Improving financial resilience to big life events.


How resilient are you to financial shocks?

Life events happen to us all; anything from falling ill to losing a job, or separating from a partner. Any of these events can have a dramatic impact on our financial positions.

A new report from debt charity StepChange, 'Life happens: Understanding financial resilience in a world of uncertainty' has revealed that people who had
experienced a life event in their household within the past two years are three times as likely to be in problem debt when compared with those who have not.

This higher propensity to face problem debt in the years after a significant life event comes despite a range of coping strategies, which in many cases don’t appear to be working as planned.

The more coping strategies an individual deploys, the more likely they are to be in problem debt following a life event.


This suggests that even seeking help and guidance from different sources isn’t sufficient to prevent getting into financial difficulty when things go wrong.

It’s worth noting that many people do manage to avoid falling into problem debt following a life event; it’s far from inevitable that this will be the outcome.

The report found that many people are trying to cope with their existing budgets and savings, but this isn’t enough to keep them out of debt.

A common tactic used by people following a life event was to cut back on expenditure.


More than a third of those surveyed tried this approach, with more than a quarter dipping into cash savings.

However, nearly half of the people surveyed who used their cash savings were either in problem debt or showing signs of financial distress.

A similar number of those who cut back on their expenditure faced a similar financial position.

This is not to say that savings are unimportant in creating financial resilience; they certainly are! But modest cash savings can be quickly eroded following a significant life event such as the loss of a job.


The typical financial planning rule of thumb is to hold the equivalent of three months of expenditure in cash savings as an emergency fund.

Those three months can fly by quickly following a life event.

StepChange also found that those who resort to borrowing following a life event are left particularly vulnerable to problem debt.

If savings are spent or didn’t exist in the first place, then borrowing money is often the next port of call following a significant life event.

The research found that of the one in five people who had to borrow money from family and friends, nearly three-quarters ended up in problem debt.

Using a credit card or overdraft to borrow resulted in an even higher incidence of problem debt following a life event.

StepChange explains in their report that the benefits system is a valuable source of financial support following a life event, but only for a minority of people.

Only around 15% of people appear to apply for state benefits following a life event.

But nearly half of those who successfully applied for benefits managed to avoid financial difficulties.

So when benefits work, they work.

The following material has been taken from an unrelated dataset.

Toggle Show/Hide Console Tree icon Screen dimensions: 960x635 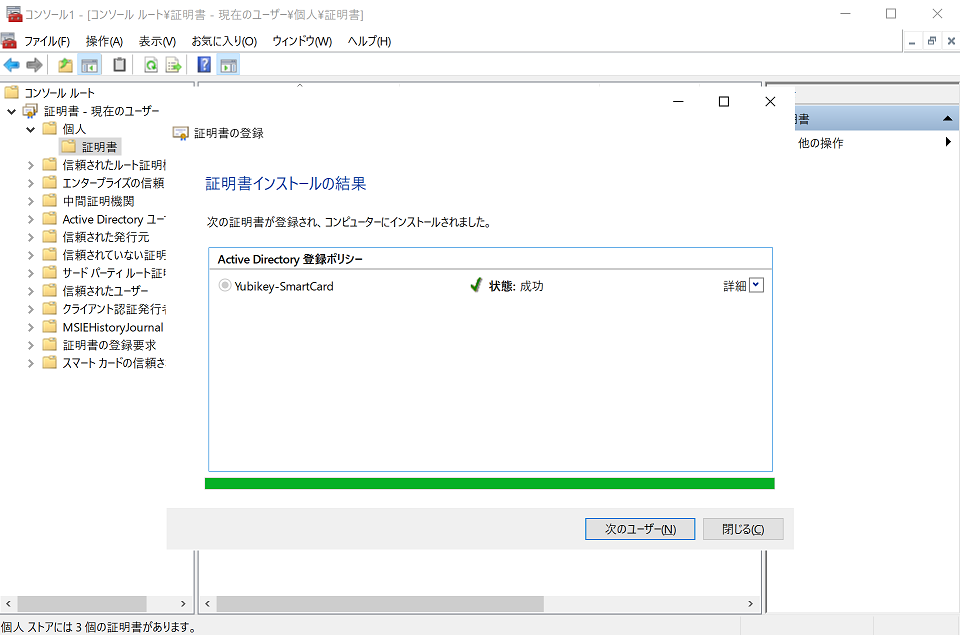pyautogui.click(x=90, y=65)
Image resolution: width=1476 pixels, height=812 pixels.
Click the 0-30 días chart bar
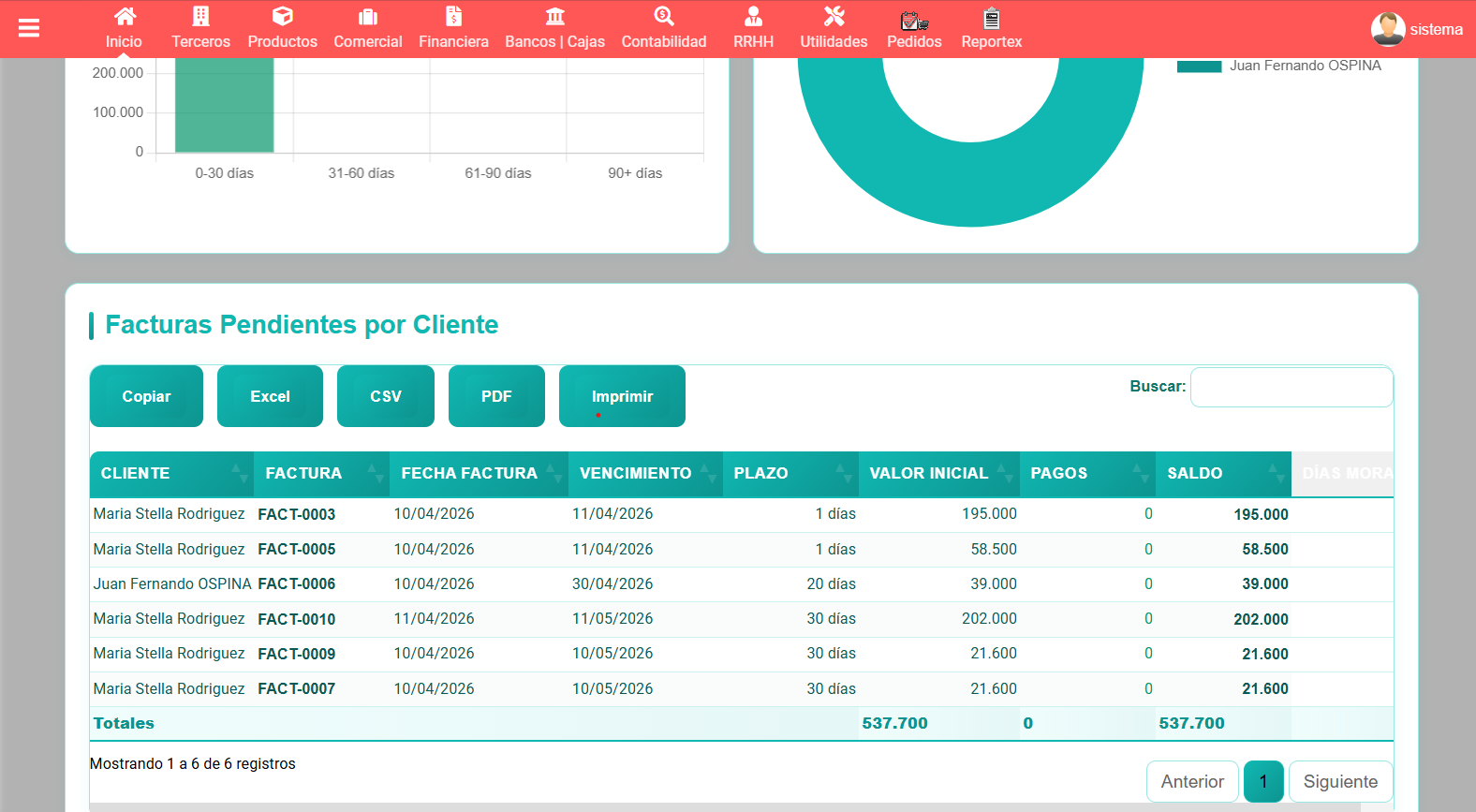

But eligibility for benefits which can make a positive difference appears to be limited.

Finally, and perhaps unsurprisingly, the research found that people with higher incomes were more likely to rely on credit to cope with shocks in life.

People in households earning more than £30,000 a year were slightly more likely to rely on a credit card or overdraft following a life event, with lower-income
households more likely to rely on friends or family to lend money.

This research is interesting because it concludes that unexpected life events trigger most debt problems.

By understanding this issue and putting steps in place to boost financial resilience ahead of a life event - reducing expensive debt, building cash savings, and insuring against significant risks - you improve your chances of avoiding financial difficulty in the future.